There are many types of heaters online. There are also product reviews given on sites... I use an 1000watt electric heater with loft's openings all covered up with plastic sheets just a small vent is open. I don't aim heater at pens/boxes/perches just put it in the middle of the loft heat up the inner temperature.
Many use typical red light heat lamps which also work out well. Some here on PT suggest reptile heat emitters which are an excellent option. You might wanna consider them.
I use thermometer to check the temperature,so I would advice you to do the same...


----------



## Jay3 (May 4, 2008)

I use an oil filled radiator type heater and it works great. You can control how warm it gets. Be careful if using the heat lamps, as many of them contain teflon now, and it lets off a gas that can kill birds. Chicken farmers discovered this when they lost many birds from using the lamps. They also can shatter and start a fire, and people have had that happen. It needs to be a safe heat source, and one that doesn't contain any teflon. You need to check about that, as some of the newer heaters contain that too. Rather than having it on a timer, why not just get one that you can control the temp, and keep it at a reasonable temp, not to warm but not too cold either. Rather than having it warmed, then turning it off, and on again. You can keep it at a very low temp, and keep it there. A steady temp would be better I think.


----------



## ozarkbill (Aug 17, 2008)

My racing homers hatched and raised babies when the temp got down to 7 degrees at night. It had to be warm under the hen to hatch and keep them going. I think heating a loft is more for your peace of mind than for what the birds need.


----------



## hthomas (Aug 7, 2013)

im discovering im gonna need a way to heat it up just to be able to scrape and clean properly, the pigeon waste is literally frozen rock solid on everything


----------



## Jay3 (May 4, 2008)

ozarkbill said:


> My racing homers hatched and raised babies when the temp got down to 7 degrees at night. It had to be warm under the hen to hatch and keep them going. I think heating a loft is more for your peace of mind than for what the birds need.
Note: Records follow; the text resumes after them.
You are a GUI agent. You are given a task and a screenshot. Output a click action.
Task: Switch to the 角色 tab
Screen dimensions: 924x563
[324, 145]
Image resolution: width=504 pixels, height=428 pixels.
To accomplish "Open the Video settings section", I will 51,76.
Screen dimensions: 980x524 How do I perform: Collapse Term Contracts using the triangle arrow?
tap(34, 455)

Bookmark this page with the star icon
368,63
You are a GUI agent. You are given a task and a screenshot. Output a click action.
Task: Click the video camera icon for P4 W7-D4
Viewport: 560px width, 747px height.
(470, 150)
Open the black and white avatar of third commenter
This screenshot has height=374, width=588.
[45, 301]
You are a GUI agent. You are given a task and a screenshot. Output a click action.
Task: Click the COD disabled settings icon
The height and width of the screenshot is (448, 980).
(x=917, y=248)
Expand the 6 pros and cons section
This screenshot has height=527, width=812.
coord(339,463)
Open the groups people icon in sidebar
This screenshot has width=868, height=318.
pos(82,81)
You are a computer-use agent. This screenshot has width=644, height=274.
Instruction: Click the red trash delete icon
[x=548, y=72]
I understand what you're saying, but some have had babies freeze in a cold loft. Better to wait to let them breed.


----------



## Jay3 (May 4, 2008)

hthomas said:


> im discovering im gonna need a way to heat it up just to be able to scrape and clean properly, the pigeon waste is literally frozen rock solid on everything


I know what you mean about the frozen droppings. It's like scraping cement. Nearly impossible. I don't know how anyone in the really cold part of the country, does it without heat.


----------



## hthomas (Aug 7, 2013)

im in the 20s all this past week and predicting similiar temps all next week too  gonna have to heat it up some how cant let it pile up for 2 weeks

ive noticed the cold temps makes my birds eat better and has helped speed up thier level of comfort with me

they've been coming right down to eat dont seem to care that im standing right there or moving around in the loft and had 4 birds eat out of my hand this morning, first time having any of them do it since i got birds almost 6 months ago- very rewarding (time flies whne your havin fun!)


----------



## LisaNewTumbler (Jun 24, 2013)

hthomas said:


> im in the 20s all this past week and predicting similiar temps all next week too  gonna have to heat it up some how cant let it pile up for 2 weeks
> 
> ive noticed the cold temps makes my birds eat better and has helped speed up thier level of comfort with me
> 
> they've been coming right down to eat dont seem to care that im standing right there or moving around in the loft and had 4 birds eat out of my hand this morning, first time having any of them do it since i got birds almost 6 months ago- very rewarding (time flies whne your havin fun!)


Hi, are you sure you are feeding them enough for the cold weather?

The fact that they used to be bothered by your presence but now are more focused on the food, feels a little desperate on their part.

I'd imagine they'd be using up a lot more energy keeping themselves warm if the weather is such that the droppings are frozen.


----------



## Jay3 (May 4, 2008)

Yes they need more in the cold weather. Have you added more corn to the diet?


----------



## Jass SamOplay (May 29, 2012)

ozarkbill; said:


> My racing homers hatched and raised babies when the temp got down to 7 degrees at night. It had to be warm under the hen to hatch and keep them going.* I think heating a loft is more for your peace of mind than for what the birds need.*


Yes they may or may not need heat. But why babies freeze? Why birds gather around heat source like my electric heater.


----------



## Ross Howard (Nov 26, 2009)

I use pine shavings on floor start at 2" & add as winter goes on then clean out in spring or if small loft sift crap out with cat litter scoop . Makes coop feel cozier / warmer too . I live in the great white north been doin it forever . Used straw before bagged shavings came on the market .


----------